Let me begin with some observations on the basic mechanics of sovereign debt default management, or to the average person, balancing ones budget. If you borrow $1 at a 5% interest rate, next year you're going to owe $1.05. If you don't pay any of it back and just roll over the debt, you'd then have to borrow $1.05 next year and on and on and on. This is obviously a slippery slope, even if it's a sovereign government doing the borrowing.
Though the previous example seems obviously wrong, countries and individuals alike often justify the continued borrowing based on increasing incomes or increasing GDP. If a country's GDP growth rate for example, is higher than the interest rate they borrow at, then the debt they owe, although growing, would still shrink as a percentage of their GDP. But if GDP growth is below the interest cost, then the debt that's continually rolled over would grow to become a larger percentage of their GDP. As soon as lenders recognize that's where the country is headed, the government is going to find it much more difficult and expensive to borrow the necessary new sums of money needed to fund the country and it's debt burden.
To prevent this from happening, government and individuals need to run a budget surplus, meaning that tax receipts or income must exceed expenditures. In doing so, a portion of the surplus can be used to reduce the debt, avoiding the downward spiral faced by a number of countries and individuals around the world today.

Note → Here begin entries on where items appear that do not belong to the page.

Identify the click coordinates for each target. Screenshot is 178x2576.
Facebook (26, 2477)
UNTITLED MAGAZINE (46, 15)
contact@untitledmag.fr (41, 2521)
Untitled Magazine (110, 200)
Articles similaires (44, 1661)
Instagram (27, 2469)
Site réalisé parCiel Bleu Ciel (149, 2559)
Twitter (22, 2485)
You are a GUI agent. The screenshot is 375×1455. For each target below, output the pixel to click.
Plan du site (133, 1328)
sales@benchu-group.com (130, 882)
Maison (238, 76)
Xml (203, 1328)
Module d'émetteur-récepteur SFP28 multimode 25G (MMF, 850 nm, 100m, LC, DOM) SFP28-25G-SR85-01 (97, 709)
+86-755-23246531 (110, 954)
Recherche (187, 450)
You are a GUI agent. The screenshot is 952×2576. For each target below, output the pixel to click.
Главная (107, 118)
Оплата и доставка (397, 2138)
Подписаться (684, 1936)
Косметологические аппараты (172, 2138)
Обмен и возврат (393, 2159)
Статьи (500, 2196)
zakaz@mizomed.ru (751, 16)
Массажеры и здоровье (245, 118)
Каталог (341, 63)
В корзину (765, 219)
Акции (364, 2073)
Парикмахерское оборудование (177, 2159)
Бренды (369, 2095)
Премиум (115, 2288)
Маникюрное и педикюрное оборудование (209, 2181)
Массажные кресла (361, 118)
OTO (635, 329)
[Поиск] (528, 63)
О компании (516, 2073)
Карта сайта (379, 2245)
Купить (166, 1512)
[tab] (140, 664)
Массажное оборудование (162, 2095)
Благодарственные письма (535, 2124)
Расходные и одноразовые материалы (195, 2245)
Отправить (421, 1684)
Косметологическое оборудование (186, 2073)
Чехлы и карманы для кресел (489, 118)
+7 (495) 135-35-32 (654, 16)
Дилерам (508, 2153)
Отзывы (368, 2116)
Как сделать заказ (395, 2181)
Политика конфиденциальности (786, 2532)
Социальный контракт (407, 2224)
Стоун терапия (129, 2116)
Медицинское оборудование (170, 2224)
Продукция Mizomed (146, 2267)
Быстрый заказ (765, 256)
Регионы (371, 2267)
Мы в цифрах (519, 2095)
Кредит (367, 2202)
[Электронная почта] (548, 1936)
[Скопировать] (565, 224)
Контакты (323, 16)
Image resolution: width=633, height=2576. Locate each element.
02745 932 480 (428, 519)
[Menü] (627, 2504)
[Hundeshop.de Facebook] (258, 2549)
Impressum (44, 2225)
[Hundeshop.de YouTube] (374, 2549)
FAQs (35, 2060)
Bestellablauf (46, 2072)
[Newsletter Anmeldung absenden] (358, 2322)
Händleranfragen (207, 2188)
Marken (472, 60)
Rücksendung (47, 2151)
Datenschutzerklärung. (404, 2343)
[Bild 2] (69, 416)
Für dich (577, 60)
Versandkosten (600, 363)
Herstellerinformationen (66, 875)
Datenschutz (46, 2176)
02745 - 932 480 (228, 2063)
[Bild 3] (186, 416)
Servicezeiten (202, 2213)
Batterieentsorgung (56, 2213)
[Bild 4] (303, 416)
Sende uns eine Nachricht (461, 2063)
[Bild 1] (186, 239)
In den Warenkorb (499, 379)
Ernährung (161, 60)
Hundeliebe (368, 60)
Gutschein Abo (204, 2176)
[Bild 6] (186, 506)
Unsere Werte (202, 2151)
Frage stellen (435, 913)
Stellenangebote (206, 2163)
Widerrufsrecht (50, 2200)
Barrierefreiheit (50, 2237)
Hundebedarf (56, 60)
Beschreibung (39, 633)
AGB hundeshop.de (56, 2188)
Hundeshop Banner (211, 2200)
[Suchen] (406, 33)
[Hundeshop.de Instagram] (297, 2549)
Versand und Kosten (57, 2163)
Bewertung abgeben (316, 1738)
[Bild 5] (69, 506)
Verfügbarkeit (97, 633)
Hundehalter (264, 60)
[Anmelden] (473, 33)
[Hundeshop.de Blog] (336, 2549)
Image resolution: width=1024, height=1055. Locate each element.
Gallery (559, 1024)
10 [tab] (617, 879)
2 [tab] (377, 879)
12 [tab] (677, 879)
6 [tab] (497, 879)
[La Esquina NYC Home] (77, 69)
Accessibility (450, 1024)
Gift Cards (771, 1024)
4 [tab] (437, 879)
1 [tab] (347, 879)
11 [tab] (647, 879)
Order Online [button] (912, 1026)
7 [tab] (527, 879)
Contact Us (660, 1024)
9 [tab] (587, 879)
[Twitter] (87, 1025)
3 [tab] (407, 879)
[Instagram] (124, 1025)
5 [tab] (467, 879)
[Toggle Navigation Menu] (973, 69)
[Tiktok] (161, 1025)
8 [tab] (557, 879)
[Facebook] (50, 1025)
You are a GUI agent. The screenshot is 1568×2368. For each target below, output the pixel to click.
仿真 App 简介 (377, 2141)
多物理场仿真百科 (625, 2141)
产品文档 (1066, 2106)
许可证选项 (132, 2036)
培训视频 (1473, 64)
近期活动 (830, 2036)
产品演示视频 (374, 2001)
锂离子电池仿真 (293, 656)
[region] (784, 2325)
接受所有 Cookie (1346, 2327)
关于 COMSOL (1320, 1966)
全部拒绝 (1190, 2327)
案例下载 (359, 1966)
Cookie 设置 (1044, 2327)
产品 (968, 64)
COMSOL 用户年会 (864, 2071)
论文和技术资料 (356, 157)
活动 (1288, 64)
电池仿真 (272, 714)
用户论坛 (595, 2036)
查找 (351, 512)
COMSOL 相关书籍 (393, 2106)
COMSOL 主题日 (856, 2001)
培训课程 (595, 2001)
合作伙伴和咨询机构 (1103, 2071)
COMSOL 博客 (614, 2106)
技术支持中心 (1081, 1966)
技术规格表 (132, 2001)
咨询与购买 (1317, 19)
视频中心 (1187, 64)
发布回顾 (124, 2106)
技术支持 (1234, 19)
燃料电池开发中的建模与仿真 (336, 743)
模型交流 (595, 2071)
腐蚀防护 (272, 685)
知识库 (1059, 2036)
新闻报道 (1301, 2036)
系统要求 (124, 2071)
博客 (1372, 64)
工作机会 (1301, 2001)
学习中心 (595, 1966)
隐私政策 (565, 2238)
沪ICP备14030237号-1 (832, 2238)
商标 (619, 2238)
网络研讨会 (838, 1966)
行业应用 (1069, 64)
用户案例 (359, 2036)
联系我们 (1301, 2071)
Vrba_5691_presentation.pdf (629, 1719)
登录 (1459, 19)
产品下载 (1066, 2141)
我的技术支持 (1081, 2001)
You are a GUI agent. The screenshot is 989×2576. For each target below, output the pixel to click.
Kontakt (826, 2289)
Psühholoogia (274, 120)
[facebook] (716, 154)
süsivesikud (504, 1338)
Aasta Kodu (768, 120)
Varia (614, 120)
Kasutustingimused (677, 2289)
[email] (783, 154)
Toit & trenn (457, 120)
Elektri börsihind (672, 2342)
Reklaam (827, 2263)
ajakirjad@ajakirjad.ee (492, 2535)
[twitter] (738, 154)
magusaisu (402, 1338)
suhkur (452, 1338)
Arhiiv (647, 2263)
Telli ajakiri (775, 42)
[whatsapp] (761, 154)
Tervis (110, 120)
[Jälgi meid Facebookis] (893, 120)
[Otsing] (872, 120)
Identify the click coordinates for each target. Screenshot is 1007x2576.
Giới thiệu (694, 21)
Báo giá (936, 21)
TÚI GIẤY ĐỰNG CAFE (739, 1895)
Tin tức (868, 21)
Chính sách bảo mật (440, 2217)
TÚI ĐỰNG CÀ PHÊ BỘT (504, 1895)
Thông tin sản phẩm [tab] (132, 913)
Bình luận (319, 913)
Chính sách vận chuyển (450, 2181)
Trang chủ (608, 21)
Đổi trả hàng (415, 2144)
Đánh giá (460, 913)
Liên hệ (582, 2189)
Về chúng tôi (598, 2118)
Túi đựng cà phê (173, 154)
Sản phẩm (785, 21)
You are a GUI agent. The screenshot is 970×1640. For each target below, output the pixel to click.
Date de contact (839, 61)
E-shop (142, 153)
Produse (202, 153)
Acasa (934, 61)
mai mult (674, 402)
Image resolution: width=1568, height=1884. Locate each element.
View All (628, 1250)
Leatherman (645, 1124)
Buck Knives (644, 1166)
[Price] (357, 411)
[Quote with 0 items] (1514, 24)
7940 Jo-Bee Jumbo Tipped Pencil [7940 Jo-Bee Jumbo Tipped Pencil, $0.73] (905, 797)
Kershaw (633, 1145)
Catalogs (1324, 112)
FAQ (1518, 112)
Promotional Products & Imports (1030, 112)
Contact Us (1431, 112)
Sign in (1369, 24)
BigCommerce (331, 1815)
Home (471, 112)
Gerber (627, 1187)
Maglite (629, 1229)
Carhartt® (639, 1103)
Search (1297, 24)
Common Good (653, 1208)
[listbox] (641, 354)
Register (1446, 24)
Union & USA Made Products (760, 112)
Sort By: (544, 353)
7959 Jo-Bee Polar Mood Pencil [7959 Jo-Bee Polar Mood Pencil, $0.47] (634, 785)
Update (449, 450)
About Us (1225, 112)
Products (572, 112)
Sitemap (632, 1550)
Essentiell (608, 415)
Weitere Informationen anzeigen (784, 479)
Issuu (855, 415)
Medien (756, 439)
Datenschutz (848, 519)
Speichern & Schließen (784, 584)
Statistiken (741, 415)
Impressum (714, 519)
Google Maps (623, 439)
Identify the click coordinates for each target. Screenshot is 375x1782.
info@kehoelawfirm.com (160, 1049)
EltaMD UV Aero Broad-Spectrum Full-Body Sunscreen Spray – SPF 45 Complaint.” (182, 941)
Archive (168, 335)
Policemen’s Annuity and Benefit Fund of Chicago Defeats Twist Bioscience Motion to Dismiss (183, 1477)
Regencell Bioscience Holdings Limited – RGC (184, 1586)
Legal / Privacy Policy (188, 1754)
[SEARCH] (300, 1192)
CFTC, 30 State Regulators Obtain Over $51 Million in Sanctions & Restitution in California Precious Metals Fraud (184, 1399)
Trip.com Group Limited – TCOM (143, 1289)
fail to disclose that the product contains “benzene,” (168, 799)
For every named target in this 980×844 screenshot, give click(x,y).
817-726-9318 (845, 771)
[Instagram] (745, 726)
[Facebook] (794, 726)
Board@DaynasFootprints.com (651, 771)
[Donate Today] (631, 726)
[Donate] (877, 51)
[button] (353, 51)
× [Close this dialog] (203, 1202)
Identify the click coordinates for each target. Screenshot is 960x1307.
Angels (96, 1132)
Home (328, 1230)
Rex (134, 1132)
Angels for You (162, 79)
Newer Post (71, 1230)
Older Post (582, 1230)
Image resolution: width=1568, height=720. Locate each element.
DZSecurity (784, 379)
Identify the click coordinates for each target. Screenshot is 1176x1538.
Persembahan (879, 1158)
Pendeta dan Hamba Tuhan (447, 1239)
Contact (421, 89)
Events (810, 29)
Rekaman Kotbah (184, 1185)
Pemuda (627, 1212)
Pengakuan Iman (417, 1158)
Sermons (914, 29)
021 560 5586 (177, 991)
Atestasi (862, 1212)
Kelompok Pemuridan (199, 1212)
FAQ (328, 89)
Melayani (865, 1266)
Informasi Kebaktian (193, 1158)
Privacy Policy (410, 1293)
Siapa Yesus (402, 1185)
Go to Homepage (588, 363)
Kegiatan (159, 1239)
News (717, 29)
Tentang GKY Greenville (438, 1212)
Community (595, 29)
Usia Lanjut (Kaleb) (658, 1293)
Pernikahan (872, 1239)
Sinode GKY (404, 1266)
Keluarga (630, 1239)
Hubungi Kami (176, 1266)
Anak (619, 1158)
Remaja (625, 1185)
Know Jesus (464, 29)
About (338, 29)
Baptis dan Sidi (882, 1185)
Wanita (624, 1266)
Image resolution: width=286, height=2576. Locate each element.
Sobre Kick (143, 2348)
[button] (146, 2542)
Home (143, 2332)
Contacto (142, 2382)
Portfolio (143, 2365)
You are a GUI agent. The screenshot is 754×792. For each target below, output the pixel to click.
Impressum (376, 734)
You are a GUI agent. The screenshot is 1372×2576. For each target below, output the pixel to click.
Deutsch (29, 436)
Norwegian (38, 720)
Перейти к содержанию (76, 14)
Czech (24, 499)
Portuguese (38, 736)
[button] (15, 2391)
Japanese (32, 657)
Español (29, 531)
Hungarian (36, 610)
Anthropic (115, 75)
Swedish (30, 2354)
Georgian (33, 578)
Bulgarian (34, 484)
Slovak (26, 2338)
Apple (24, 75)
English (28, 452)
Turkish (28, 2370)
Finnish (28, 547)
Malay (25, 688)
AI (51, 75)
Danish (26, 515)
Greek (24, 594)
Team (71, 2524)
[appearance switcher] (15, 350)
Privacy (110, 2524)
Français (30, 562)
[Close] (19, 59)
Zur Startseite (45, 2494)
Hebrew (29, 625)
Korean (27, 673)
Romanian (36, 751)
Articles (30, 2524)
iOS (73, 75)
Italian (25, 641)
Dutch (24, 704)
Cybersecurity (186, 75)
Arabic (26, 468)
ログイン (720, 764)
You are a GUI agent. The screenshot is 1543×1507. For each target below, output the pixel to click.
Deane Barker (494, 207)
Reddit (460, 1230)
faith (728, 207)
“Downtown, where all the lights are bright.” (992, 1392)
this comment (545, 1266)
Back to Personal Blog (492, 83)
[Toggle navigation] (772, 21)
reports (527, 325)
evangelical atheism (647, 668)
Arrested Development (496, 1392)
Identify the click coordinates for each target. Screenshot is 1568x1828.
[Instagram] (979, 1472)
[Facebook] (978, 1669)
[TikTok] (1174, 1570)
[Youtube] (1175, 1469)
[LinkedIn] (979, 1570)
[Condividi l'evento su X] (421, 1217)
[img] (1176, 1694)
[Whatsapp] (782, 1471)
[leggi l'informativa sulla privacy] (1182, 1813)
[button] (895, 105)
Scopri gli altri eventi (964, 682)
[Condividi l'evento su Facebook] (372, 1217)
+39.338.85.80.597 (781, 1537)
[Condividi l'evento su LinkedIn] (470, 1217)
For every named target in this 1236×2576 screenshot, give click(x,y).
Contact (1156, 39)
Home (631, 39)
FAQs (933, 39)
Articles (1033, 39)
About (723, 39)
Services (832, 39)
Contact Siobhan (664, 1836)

According to ECB data, Greek government debt was already 120% of GDP in 2008. The budget deficit was over 10% of GDP in 2009 and almost 5% in 2010. That, plus the rapidly increasing interest rate costs (higher risk, higher cost) facing Greece, pushed their debt to 156% of GDP in 2010.
If Greece were an individual coming to you for a mortgage, I'm guessing they would be hearing "declined" and put on a serious debt counseling program!